[Pixel coordinate grounding data]
========

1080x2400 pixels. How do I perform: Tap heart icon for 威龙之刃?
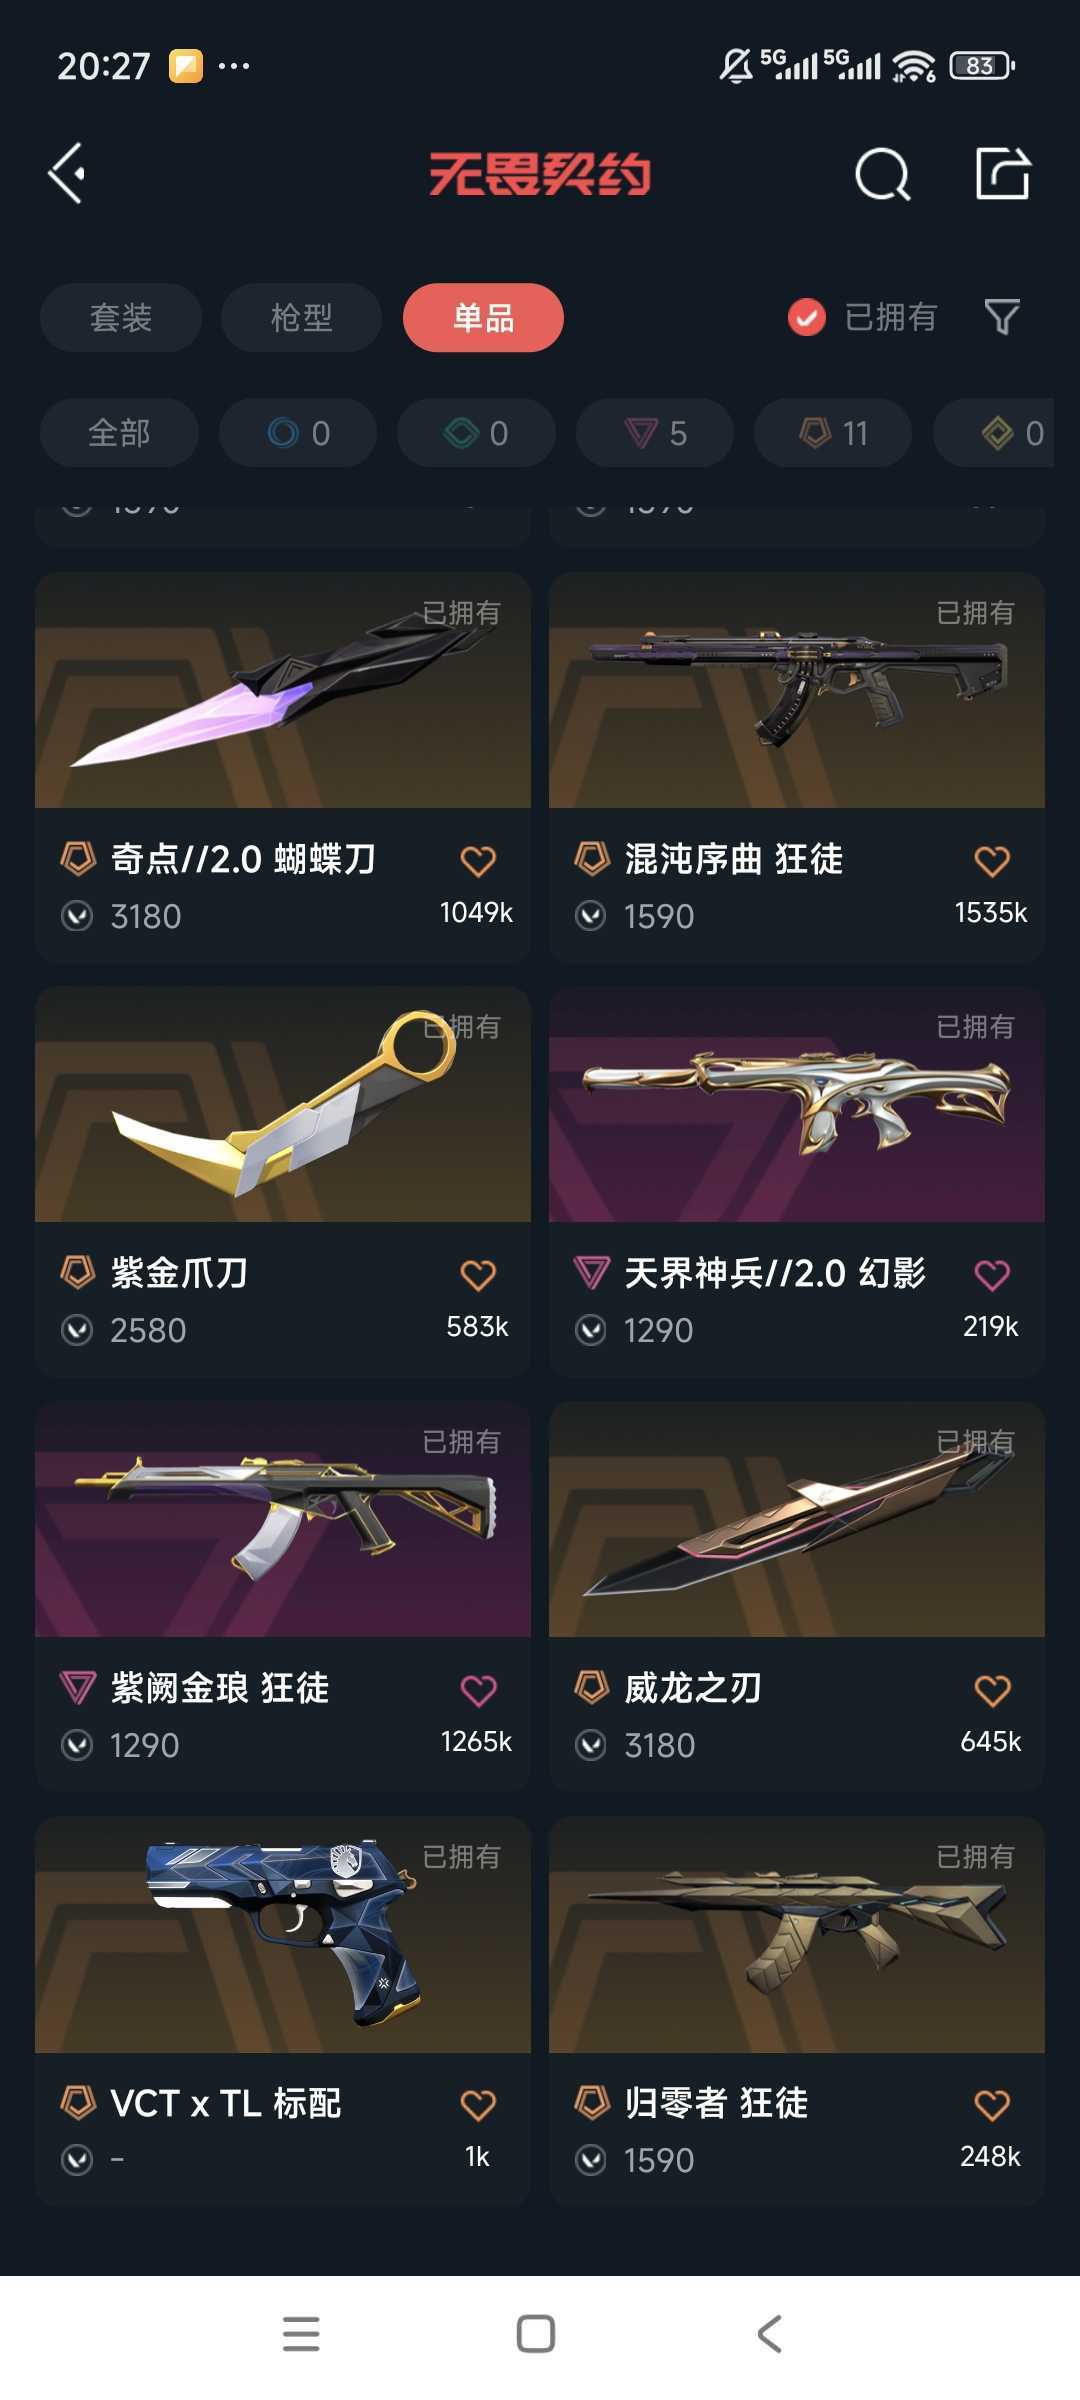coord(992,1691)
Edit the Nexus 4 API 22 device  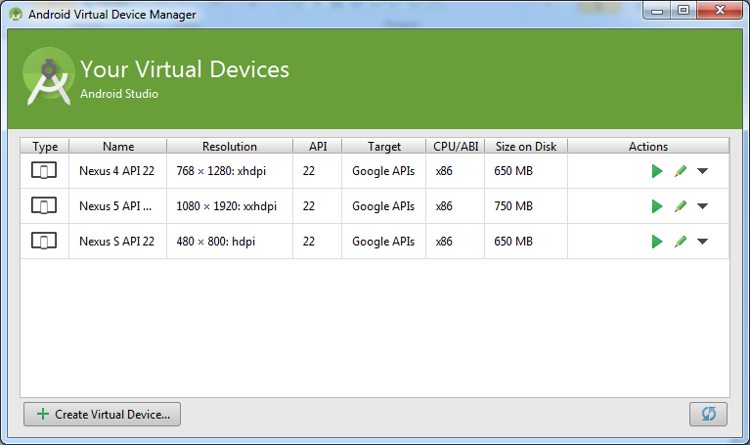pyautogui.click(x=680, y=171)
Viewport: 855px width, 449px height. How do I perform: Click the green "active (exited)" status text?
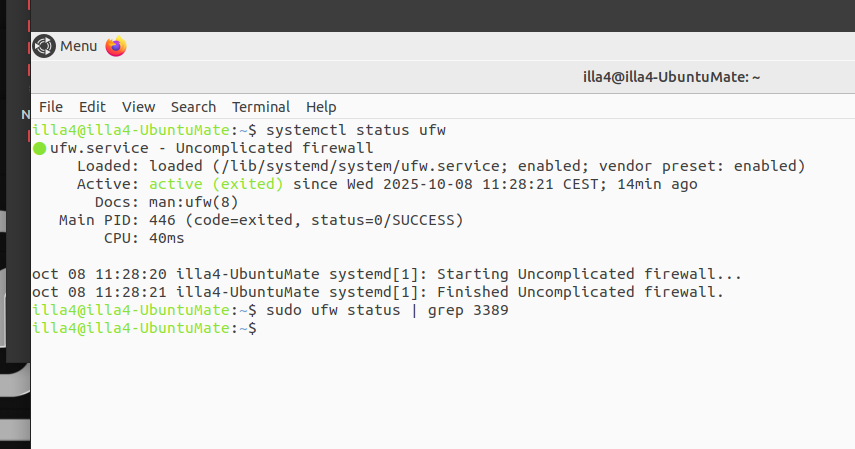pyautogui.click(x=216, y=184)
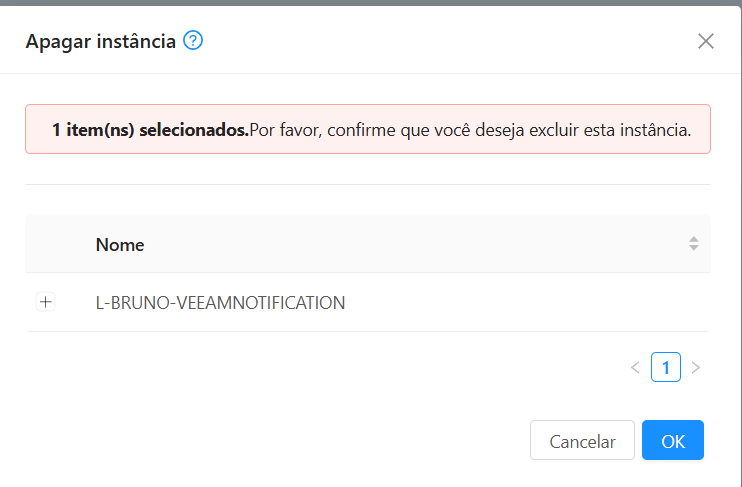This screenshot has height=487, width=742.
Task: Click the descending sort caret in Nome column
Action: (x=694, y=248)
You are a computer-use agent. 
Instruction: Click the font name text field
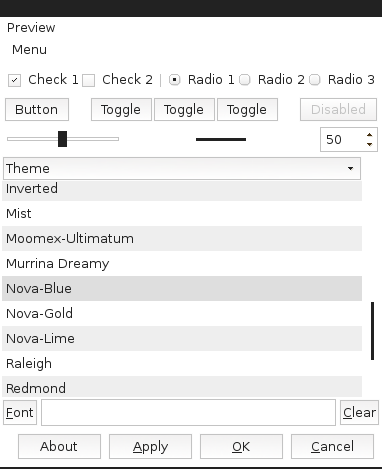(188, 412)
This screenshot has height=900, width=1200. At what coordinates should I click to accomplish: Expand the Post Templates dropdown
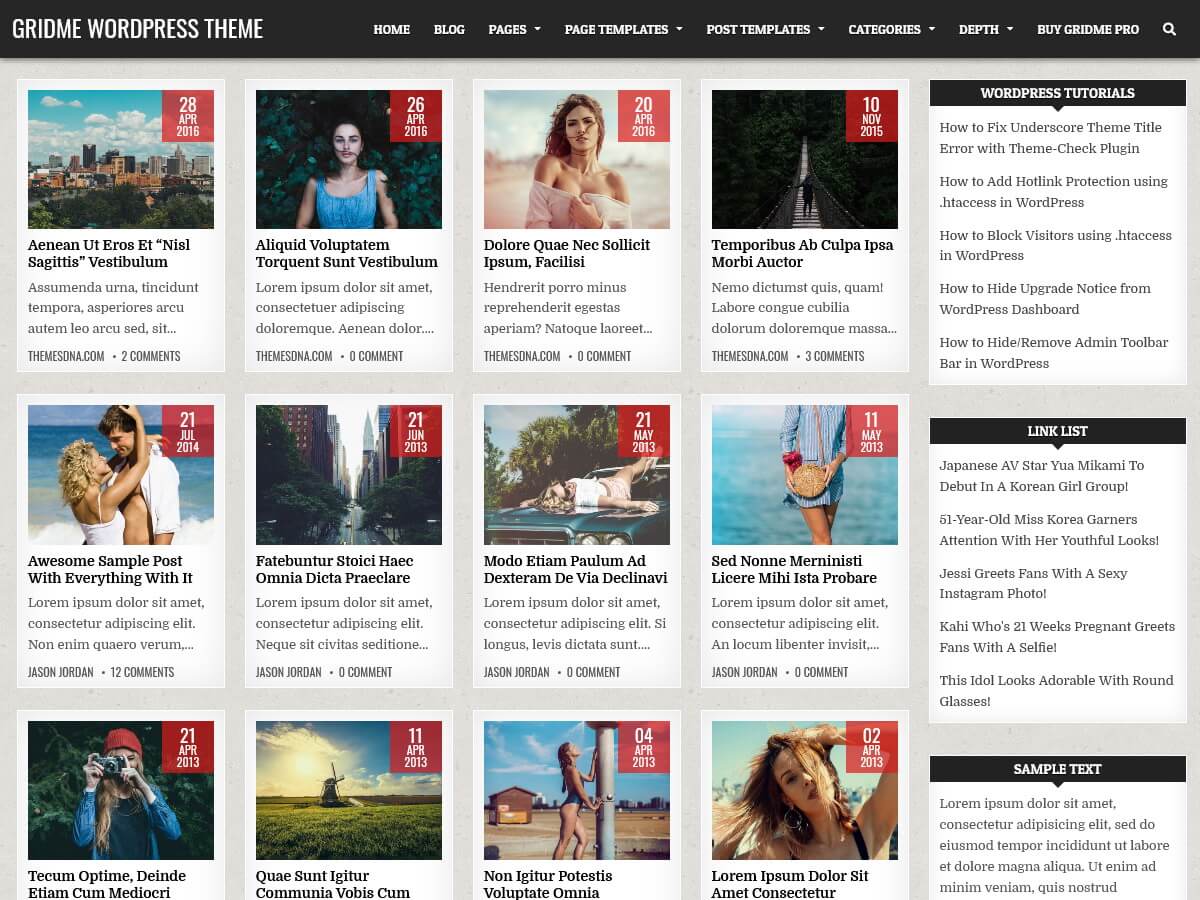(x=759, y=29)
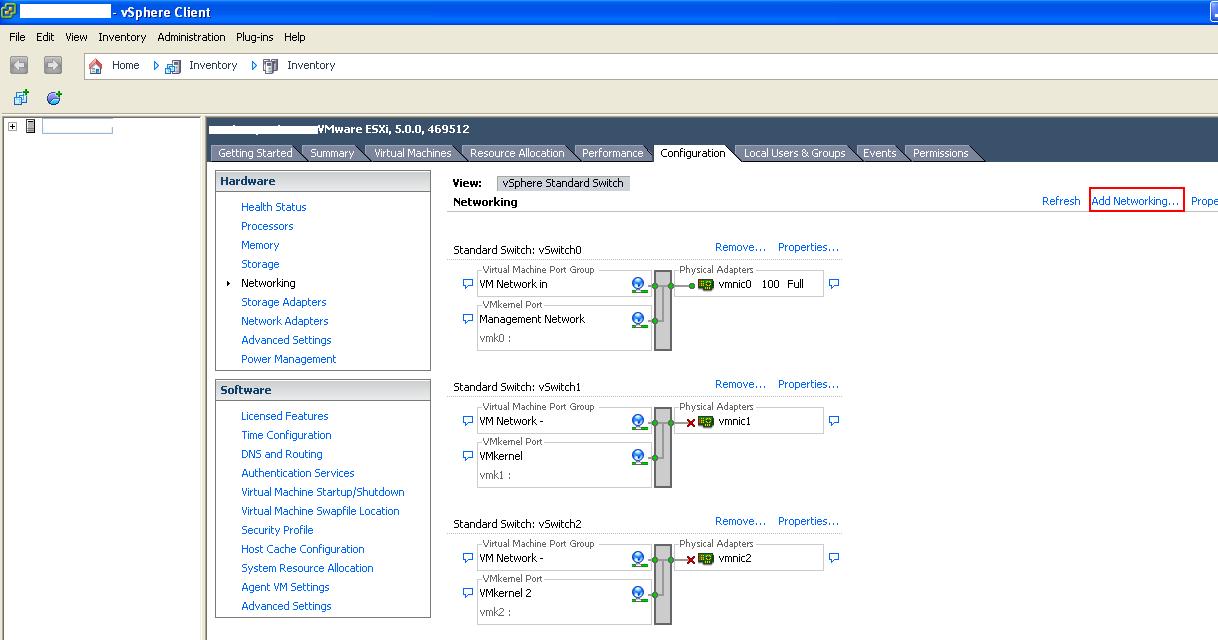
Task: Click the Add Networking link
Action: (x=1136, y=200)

========

YOUR TASK: From the line holding "This screenshot has height=900, width=1200." down to the final line of the entries above, print every line exactly. Pictures do not go in.

EXPECTED OUTPUT:
This screenshot has height=900, width=1200. At what coordinates should I click to accomplish: Expand the Post Templates dropdown
(x=759, y=29)
Task: Click the Add Networking link
Action: (x=1136, y=200)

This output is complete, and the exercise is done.